• **ACTION ITEM**
Without changing a word, return the listing below, minus its images.

-- DATA TO PROCESS follows --

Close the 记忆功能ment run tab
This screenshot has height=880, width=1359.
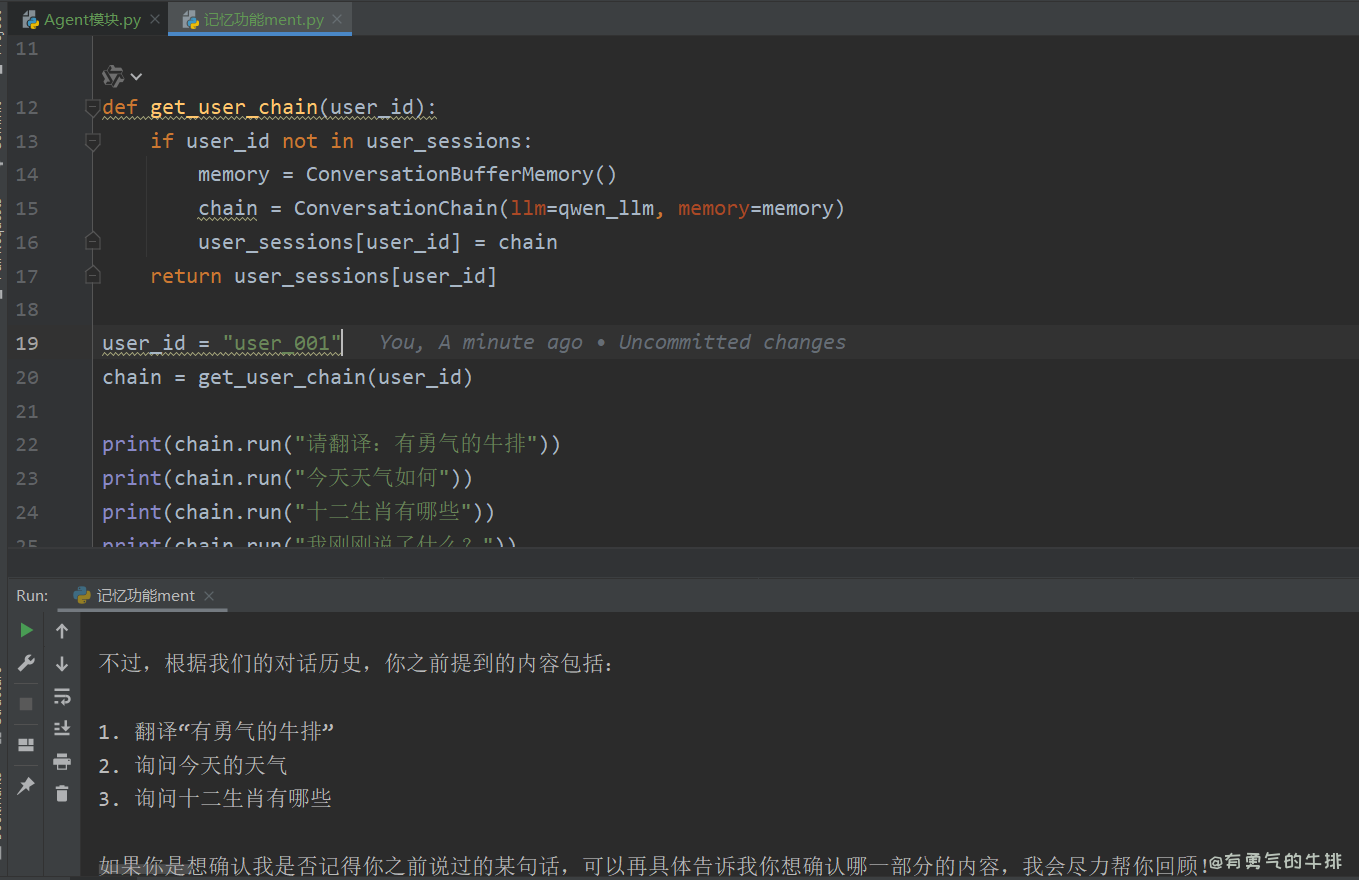click(209, 596)
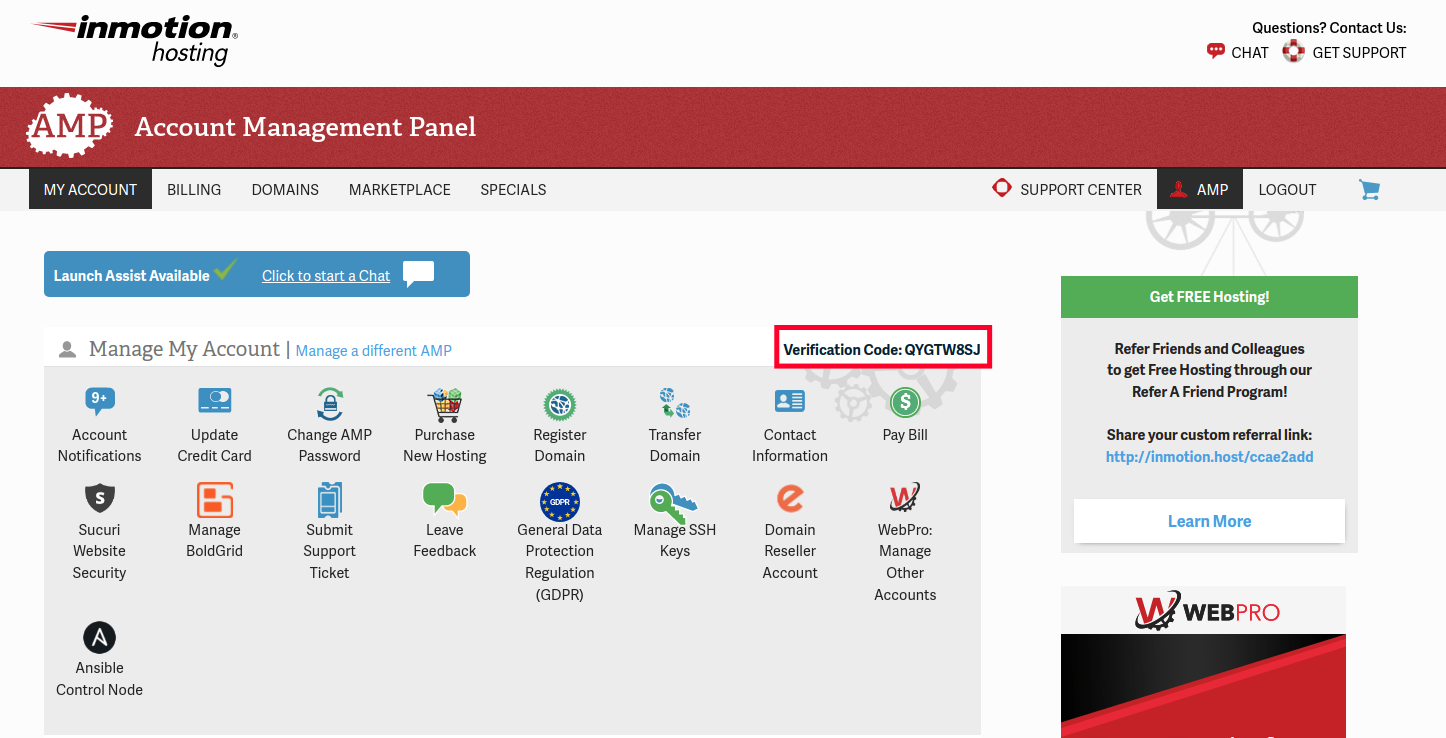Open the custom referral link
Image resolution: width=1446 pixels, height=738 pixels.
tap(1209, 457)
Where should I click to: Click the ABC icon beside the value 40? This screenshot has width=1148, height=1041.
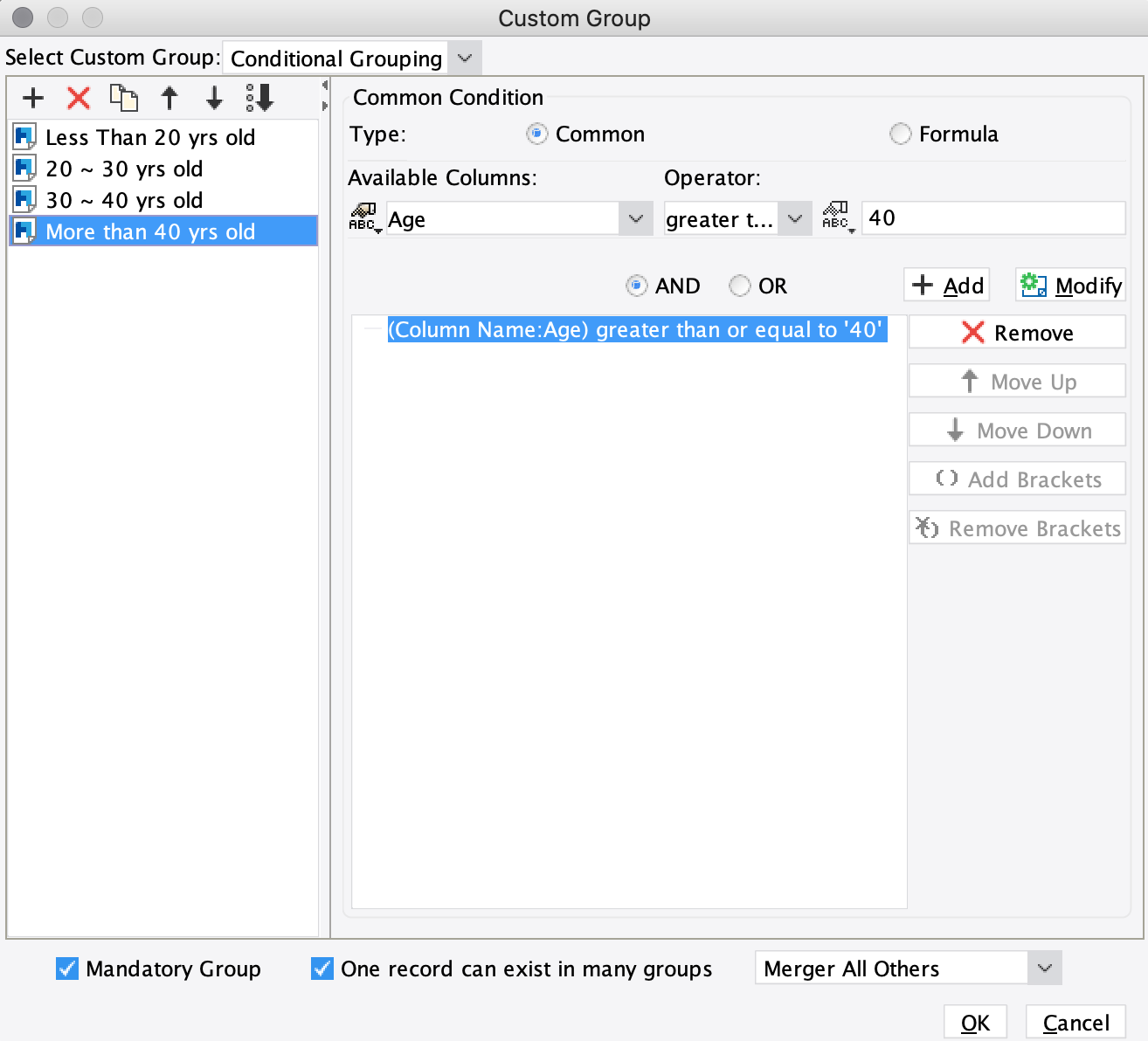pos(836,217)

-- DATA TO PROCESS concluded --

• **SOLUTION TO THIS TASK**
Close the 记忆功能ment run tab
This screenshot has height=880, width=1359.
click(209, 596)
Open the custom referral link
Image resolution: width=1446 pixels, height=738 pixels.
tap(1209, 457)
Where should I click to: Click the ABC icon beside the value 40? This screenshot has width=1148, height=1041.
pos(836,217)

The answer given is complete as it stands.